Required task a: Using only the rows that come after the forum thread, lay out as a numbered list the lines starting at the line that contains "Task: Click the" and ending at the line that contains "Action: coord(1395,621)", with blank lines left out. Leave the pictures out of your answer.

# SolenTTeers - Evening Meet Thursday 24th April



## mighTy Tee (Jul 10, 2002)

Postponed until 24th April 

With the light evenings about to commence, the next meet will be an evening meet, on Thursday 24th April at The Pub with No Name (White Horse), Priors Dean, Nr Petersfield, Hampshire, GU32 1DA.

Either meet at the pub at approx 8pm

or

7:15pm at PC World - Hedge End and take a gentle cruise up to the pub.

Pub Grub available for those who want to eat.

Attendees:
Richard & Julie
TTony
TTotal & Helen
BillP


----------



## tt-tony (May 6, 2002)

I remember being the only person  to actually go to the pub with no name in March last year - I'll be there again this time, but if no one shows this time I'll be taking it personally...


----------



## mighTy Tee (Jul 10, 2002)

Tony - I have just sent you a PM asking for your contact details and with my mobile.


----------



## surftt (Oct 5, 2006)

Hi Richard, thanks for the text.

Dataset extract:
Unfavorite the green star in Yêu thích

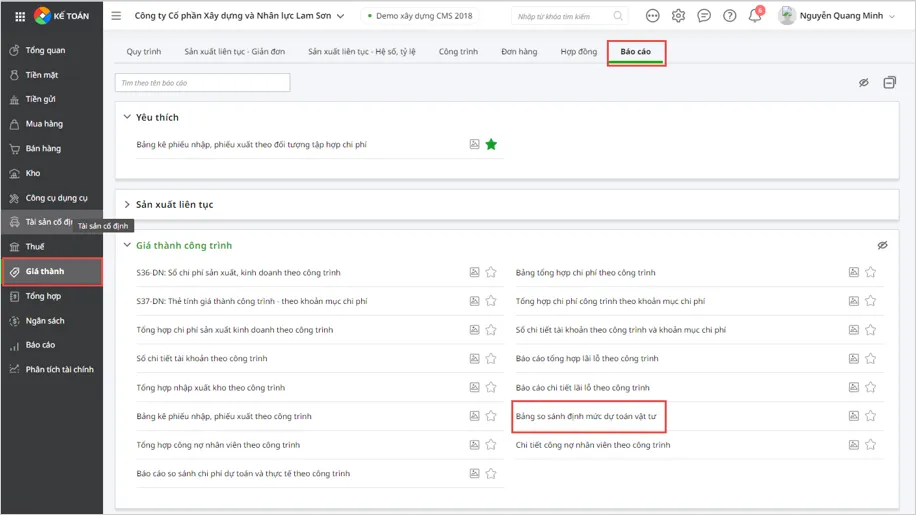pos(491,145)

--

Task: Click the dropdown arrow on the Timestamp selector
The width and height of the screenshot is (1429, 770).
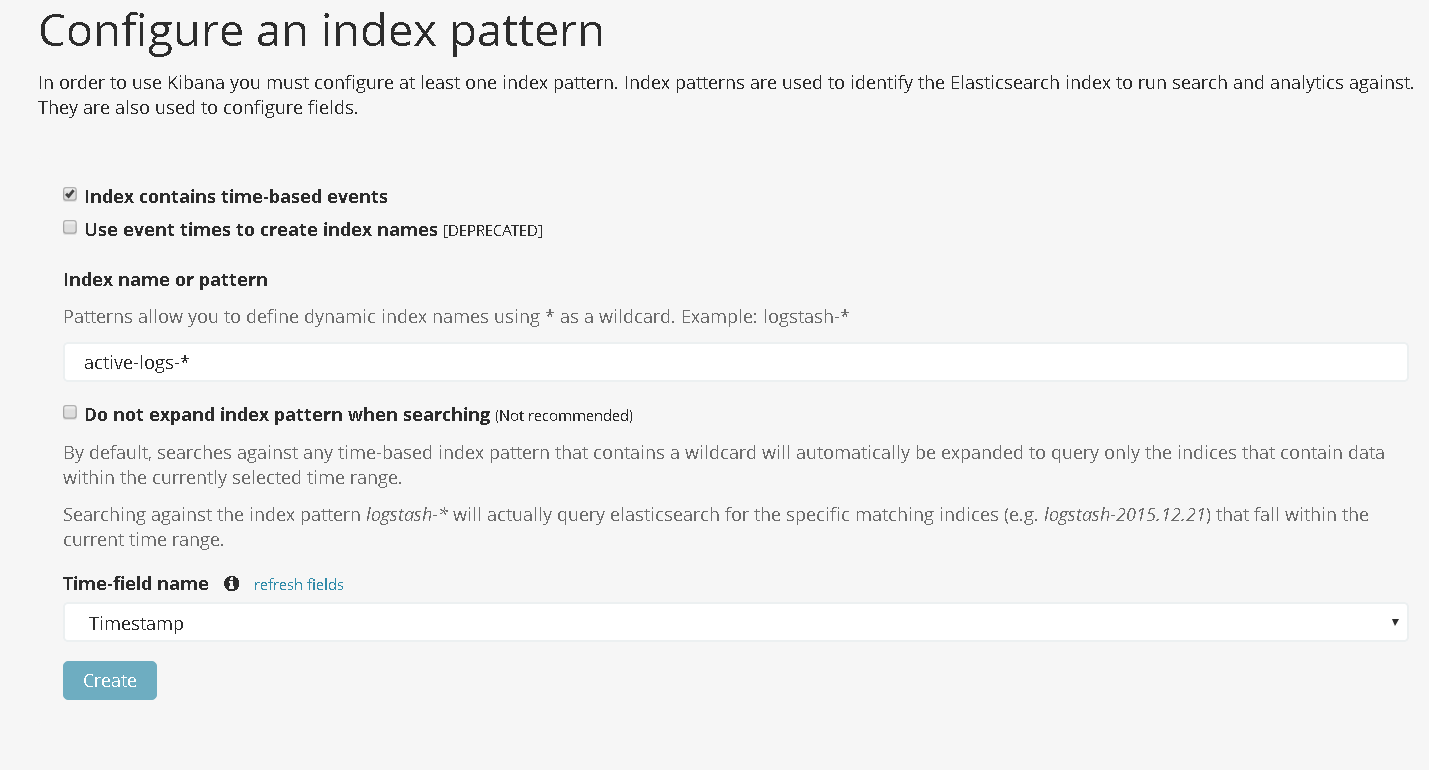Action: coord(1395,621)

==

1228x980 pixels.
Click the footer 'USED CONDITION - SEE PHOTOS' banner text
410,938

Required task b: Write out the part of the forum thread about the SolenTTeers evening meet word for word, starting at "## tt-tony (May" and ending at "taking it personally...".

Written answer a:
1. Task: Click the dropdown arrow on the Timestamp selector
2. The width and height of the screenshot is (1429, 770).
3. Action: coord(1395,621)

Written answer b:
## tt-tony (May 6, 2002)

I remember being the only person  to actually go to the pub with no name in March last year - I'll be there again this time, but if no one shows this time I'll be taking it personally...